Speaking at the first annual Twitter Flight event, Twitter chief executive Dick Costolo, announced Fabric, an app development tool combining elements of Crashlytics, Mopub, and Twitter designed to address four of the main challenges designers face: stability, distribution, revenue and identity.
Debuting Fabric to over 1,000 mobile developers, Costolo said the service will enable app users to track bugs and embed tweets within apps using the Crashlytics tool. Furthermore, the service will enable mobile developers to build ties directly with users culminating negative feedback to aid fixing crashes.
Costolo said: “As builders of mobile apps the more you can focus on building delightful user experiences the less you have to focus on dealing with unreadable crash reports, the easier. The less you have to sort out and cobble together your beta testers, the better. The quicker you can incorporate a new ad network, the better. The less you have to worry about messaging infrastructure, the better.
“The brief history of the mobile development landscape has been one of a hodge-podge of software development kits you have to implement into your apps. Some are either optimised for a single platform or capability when what you really one is cross-platform continuity.”
On Fabric, Costolo said: “We power it, then we get out of the way. Our services get better the more developers use them.
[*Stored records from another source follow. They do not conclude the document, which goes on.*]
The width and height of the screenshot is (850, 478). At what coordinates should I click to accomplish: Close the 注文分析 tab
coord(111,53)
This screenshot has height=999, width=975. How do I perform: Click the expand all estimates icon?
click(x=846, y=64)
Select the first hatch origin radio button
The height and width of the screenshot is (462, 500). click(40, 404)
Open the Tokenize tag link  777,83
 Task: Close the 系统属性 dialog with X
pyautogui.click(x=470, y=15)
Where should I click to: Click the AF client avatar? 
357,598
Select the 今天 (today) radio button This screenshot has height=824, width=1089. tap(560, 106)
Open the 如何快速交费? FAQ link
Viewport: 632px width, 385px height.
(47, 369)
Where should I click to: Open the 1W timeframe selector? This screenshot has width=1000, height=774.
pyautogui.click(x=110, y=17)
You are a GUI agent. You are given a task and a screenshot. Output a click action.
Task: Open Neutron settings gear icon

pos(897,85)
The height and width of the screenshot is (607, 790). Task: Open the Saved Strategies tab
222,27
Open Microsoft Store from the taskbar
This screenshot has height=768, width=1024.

What we have built has been forged from components already in use across a spectrum of apps servicing more than one billion iOS and Android users around the world… this is the future of mobile software development.”
Users of Fabric can also enlist MoPub tools to aid programmatic sales of mobile ads - with the firm serving 170 billon ads over the last 30 days.
Also announced was 'Digits', a designed to grant website and app users the ability to log into their services using just their phone number and a password.